- _RECORD SET_:
-- -- --

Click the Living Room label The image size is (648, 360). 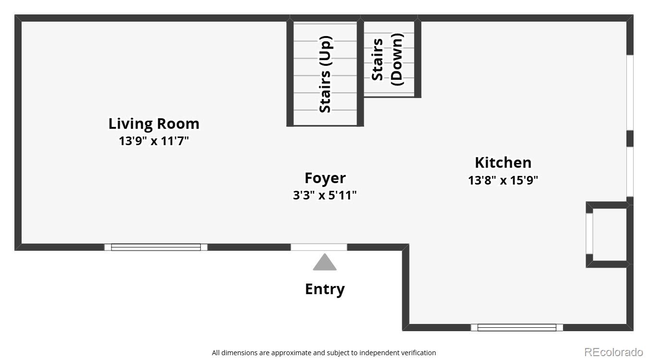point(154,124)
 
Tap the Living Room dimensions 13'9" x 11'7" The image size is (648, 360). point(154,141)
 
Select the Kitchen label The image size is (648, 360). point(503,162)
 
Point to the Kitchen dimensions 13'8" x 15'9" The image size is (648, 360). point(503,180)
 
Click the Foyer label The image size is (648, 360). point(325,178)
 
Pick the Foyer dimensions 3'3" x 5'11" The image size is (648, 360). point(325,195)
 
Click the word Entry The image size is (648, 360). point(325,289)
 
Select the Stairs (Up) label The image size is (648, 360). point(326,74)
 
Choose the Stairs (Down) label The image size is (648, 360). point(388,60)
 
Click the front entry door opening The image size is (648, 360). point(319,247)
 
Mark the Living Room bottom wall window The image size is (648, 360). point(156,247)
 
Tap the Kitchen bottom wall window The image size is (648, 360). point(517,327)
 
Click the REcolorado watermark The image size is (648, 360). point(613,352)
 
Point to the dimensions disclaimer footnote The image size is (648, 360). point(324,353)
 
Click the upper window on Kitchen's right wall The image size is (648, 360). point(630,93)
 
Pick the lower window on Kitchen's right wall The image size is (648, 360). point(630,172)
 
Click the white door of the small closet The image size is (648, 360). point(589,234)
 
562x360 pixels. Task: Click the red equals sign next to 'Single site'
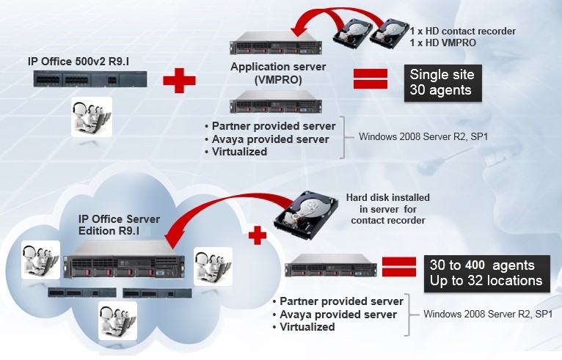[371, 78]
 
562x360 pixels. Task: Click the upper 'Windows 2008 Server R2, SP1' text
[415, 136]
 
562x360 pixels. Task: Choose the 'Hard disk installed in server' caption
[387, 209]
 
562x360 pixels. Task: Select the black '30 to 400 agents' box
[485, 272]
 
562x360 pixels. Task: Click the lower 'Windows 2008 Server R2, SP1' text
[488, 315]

-- -- --

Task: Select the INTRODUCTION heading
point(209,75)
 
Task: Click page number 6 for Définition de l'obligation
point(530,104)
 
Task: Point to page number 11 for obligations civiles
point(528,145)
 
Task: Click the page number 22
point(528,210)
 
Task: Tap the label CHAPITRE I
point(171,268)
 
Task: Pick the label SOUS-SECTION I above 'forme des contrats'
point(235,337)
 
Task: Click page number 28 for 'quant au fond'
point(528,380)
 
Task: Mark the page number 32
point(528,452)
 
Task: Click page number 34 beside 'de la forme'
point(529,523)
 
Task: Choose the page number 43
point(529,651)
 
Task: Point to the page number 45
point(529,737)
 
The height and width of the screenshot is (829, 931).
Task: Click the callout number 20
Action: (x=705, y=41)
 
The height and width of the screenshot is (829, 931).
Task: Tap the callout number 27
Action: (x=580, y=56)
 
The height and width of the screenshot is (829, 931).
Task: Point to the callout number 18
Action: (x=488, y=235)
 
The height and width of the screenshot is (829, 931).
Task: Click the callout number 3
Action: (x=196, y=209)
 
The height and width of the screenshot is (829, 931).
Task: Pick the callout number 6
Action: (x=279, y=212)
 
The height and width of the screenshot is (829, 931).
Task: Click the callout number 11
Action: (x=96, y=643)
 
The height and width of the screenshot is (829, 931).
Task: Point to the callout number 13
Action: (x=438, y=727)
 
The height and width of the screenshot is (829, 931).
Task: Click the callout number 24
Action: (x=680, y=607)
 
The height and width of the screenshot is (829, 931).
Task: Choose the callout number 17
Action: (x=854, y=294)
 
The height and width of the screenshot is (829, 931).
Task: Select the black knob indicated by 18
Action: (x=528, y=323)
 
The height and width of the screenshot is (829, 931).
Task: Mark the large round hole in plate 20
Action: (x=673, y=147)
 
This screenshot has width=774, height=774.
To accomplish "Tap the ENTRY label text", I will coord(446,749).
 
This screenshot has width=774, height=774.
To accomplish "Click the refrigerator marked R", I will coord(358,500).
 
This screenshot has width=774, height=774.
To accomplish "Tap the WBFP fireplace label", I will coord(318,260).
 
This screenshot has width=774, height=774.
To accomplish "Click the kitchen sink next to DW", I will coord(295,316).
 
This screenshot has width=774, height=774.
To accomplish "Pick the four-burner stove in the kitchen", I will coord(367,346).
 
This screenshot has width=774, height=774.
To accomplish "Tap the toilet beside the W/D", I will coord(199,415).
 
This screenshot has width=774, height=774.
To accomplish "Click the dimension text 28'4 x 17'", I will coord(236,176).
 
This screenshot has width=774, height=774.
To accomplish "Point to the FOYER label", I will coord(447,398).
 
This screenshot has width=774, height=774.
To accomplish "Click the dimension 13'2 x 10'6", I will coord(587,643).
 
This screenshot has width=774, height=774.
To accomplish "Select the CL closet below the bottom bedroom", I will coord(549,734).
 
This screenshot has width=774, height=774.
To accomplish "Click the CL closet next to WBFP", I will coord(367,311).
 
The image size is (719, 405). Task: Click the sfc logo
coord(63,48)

-- -- --

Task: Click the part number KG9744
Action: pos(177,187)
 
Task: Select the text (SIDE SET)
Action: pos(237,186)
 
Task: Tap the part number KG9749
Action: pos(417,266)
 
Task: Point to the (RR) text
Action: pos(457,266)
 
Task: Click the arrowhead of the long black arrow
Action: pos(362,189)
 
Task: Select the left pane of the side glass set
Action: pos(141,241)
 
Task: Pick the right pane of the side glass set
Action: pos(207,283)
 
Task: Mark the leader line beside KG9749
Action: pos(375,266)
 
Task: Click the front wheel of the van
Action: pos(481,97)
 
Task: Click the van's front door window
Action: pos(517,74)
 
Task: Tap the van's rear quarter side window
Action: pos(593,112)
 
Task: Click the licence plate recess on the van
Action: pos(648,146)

-- -- --

- _WHAT THIS TASK INVOLVES_:
Set out as a numbered list the stretch of lines from the line containing "Task: Mark the page number 32" through the line containing "Action: (x=96, y=643)", omitting blank lines.

- _OUTPUT BELOW_:
1. Task: Mark the page number 32
2. point(528,452)
3. Task: Click page number 34 beside 'de la forme'
4. point(529,523)
5. Task: Choose the page number 43
6. point(529,651)
7. Task: Point to the page number 45
8. point(529,737)
9. The height and width of the screenshot is (829, 931).
10. Task: Click the callout number 20
11. Action: (x=705, y=41)
12. The height and width of the screenshot is (829, 931).
13. Task: Tap the callout number 27
14. Action: (x=580, y=56)
15. The height and width of the screenshot is (829, 931).
16. Task: Point to the callout number 18
17. Action: (x=488, y=235)
18. The height and width of the screenshot is (829, 931).
19. Task: Click the callout number 3
20. Action: (x=196, y=209)
21. The height and width of the screenshot is (829, 931).
22. Task: Pick the callout number 6
23. Action: (x=279, y=212)
24. The height and width of the screenshot is (829, 931).
25. Task: Click the callout number 11
26. Action: (x=96, y=643)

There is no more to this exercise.